4 out of 5 stars A Deconstruction of Corporate Responsibility   August 2, 2000
Bob Swain (Seattle)
3 out of 3 found this review helpful

This book takes on the problems of taking on corporations.

The writer has a background in feminist theory, and writes with some depth about the problems of suing a company for such crimes as putting forth an exploding Pinto, or a Dalcron Shield.

In the hydra-headed monster of the contemporary corporate entity, there is nobody who claims responsibility, finally. A company can knowingly commit murder, and there is no one to be put in prison, or to fry in a chair. A company pays a monetary penalty, for which it can budget.

Wolgast carefully explains that we need a new language to understand corporate responsibility, and in her brief last chapter outlines what she thinks this language should be. In short, we have always used a single-subject model to discuss responsibility. What happens, however, when an army general commands troops over a radio to take a bridge within fifteen minutes, and then signs out, and the general didn't know that there were children playing on the bridge?

Wolgast argues for a return of the role of personal responsibility for everyone -- within corporations, within every institution. If an institution commits a crime, or if one's department within it commits a crime, each member of the unit is equally responsible.

Similarly, she argues that lawyers, and agents, are responsible for any crimes that they commit, or knowingly pass over, even if the result is to free their client. By this standard, Alan Dershowitz, in using his clever abilities to free people who he knows are criminals, is morally culpable.

It's an arresting argument, idealistic and yet powerfully and simply put together.

My only problem was that she didn't take on board many of the new theories of agency, and identity, which have been developed under the name of postmodernism. She resorts to a single subject theory which works, but leaves me wondering what she would do with a schizophrenic, or with the argument that almost everybody is schizophrenic. Wolgast claimed to be working out a new language for responsibility, but ultimately she argues for a return to the old model of a single subject left alone with her conscience.

▬▬▬▬▬▬

* **What to work on**
a - Answer these questions about the book review on corporate responsibility:
(i) Which two products does the reviewer name in discussing the problems of suing a company?
(ii) According to the review, what does a company pay, for which it can budget?
(iii) What theories does the reviewer say Wolgast did not take on board?
b - Write a continuation of the book review on corporate responsibility that picks up after its final sentence.

* **Provided records**
▬▬▬▬▬▬

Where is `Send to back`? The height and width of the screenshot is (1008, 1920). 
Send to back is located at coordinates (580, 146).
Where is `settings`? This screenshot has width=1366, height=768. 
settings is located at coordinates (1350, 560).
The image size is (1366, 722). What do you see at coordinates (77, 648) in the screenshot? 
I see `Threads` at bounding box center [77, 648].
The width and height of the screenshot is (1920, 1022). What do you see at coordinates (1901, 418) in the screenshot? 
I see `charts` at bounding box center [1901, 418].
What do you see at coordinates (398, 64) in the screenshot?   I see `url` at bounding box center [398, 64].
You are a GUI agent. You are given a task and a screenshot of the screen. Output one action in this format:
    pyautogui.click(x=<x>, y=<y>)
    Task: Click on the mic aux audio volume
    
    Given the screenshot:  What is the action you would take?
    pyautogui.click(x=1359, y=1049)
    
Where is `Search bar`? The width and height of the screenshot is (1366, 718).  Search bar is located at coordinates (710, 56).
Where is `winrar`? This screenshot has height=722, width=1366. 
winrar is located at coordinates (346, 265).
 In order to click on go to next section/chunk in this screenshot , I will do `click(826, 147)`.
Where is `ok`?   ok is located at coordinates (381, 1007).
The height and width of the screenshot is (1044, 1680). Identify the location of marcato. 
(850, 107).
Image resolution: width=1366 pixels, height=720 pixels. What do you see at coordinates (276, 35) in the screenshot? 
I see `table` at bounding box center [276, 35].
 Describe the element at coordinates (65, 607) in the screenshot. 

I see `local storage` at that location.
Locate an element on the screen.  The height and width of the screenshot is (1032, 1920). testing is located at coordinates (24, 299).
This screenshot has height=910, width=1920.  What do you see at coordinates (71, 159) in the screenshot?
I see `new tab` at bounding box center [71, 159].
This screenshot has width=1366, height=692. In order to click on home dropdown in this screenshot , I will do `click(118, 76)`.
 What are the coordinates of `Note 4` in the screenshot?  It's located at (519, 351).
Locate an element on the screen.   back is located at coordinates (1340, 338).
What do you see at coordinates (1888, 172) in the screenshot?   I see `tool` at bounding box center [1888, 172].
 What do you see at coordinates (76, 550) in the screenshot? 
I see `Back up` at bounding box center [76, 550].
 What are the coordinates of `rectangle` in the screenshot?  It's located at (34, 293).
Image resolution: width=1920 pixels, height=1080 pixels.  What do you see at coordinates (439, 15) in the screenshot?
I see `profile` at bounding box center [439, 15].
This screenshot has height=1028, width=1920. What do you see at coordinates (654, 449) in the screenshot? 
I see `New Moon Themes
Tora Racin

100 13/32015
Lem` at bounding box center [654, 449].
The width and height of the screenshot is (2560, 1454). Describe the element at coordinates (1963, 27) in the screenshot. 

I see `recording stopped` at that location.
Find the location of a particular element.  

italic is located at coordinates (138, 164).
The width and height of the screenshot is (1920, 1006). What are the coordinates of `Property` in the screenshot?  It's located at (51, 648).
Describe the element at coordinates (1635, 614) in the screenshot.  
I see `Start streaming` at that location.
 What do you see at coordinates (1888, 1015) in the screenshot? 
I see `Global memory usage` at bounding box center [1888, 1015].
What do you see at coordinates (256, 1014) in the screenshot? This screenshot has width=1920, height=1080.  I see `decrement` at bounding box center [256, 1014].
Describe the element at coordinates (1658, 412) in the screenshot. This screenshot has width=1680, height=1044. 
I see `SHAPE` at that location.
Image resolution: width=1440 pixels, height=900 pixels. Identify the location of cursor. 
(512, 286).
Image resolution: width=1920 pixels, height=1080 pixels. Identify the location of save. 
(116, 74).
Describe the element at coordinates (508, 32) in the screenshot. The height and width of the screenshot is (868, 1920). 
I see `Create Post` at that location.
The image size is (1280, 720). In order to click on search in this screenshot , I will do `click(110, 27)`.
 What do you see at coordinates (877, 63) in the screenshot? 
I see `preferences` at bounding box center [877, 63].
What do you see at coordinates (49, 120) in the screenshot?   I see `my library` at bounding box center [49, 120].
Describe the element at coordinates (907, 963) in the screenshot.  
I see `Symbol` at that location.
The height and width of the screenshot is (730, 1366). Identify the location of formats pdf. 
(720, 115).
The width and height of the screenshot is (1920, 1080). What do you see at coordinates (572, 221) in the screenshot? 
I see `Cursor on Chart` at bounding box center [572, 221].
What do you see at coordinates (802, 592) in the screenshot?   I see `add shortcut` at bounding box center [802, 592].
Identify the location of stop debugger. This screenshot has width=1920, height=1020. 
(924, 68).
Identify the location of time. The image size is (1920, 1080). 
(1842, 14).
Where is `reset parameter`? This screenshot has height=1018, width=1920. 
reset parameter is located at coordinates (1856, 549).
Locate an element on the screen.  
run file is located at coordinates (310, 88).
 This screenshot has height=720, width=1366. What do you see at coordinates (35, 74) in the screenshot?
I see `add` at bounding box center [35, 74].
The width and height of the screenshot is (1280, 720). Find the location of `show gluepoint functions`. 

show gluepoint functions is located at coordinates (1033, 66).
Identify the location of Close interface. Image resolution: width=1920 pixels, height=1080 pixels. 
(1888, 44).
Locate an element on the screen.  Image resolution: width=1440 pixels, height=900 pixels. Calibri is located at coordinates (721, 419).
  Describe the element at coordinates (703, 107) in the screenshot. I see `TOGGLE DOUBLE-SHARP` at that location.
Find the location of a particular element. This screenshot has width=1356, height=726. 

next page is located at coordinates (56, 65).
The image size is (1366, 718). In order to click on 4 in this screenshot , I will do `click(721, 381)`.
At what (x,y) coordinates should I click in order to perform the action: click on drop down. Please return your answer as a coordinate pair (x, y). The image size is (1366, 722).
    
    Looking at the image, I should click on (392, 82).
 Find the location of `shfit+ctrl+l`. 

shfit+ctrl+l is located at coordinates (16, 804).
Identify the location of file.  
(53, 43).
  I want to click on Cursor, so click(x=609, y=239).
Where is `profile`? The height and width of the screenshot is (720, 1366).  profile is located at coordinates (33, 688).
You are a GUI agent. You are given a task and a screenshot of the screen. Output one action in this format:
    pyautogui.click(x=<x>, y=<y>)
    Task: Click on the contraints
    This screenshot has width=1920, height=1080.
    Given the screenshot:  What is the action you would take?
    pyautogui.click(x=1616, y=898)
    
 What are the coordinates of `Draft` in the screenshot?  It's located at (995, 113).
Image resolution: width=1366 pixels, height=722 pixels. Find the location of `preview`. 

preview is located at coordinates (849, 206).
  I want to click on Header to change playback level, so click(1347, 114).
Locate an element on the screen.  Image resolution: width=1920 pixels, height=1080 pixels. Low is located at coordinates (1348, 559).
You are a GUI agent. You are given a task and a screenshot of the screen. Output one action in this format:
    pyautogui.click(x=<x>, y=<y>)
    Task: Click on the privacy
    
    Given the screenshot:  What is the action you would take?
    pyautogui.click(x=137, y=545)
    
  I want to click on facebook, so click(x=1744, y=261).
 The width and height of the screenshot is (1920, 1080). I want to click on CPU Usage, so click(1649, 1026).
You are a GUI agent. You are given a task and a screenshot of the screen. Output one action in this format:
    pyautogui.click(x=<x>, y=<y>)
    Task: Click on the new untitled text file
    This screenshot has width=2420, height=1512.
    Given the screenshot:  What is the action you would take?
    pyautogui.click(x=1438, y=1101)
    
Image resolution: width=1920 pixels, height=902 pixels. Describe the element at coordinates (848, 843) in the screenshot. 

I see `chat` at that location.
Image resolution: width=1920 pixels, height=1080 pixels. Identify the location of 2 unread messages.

▬▬▬▬▬▬

* **Written answers**
a -
(i) An exploding Pinto and a Dalcron Shield.
(ii) A monetary penalty.
(iii) The new theories of agency and identity developed under the name of postmodernism.

b -
The book raises the big question of responsibility -- to whom, or what, are we responsible? Wolgast claims to the community -- but a community has many constituents -- family, friends, colleagues, rivals, etc. and this is divided by race, gender, class, school ties, etc. Can we simultaneously and always be responsible to all of these?

The argument strains my belief in the philanthropy of humanity. How much good can one do or should one do in a dog eat dog world, if one does not want to be eaten?

If everyone acts as Wolgast suggests, the answer would be plenty.

I think the book does provide language and thinking for Greenpeace activists and others who want to take on corporations, but have a hard time with the hydra-headed structure. This book offers an understanding of corporate responsibility, and allows us to return to a single-subject model of it. Used in courts to argue that each member of a committee, or a department, or an organization, is responsible for the output of any crime by the organization, I think we would see some companies cleaning up their acts very quickly, and a lot less likelihood that young people would be willing to go to work for known corporate offenders.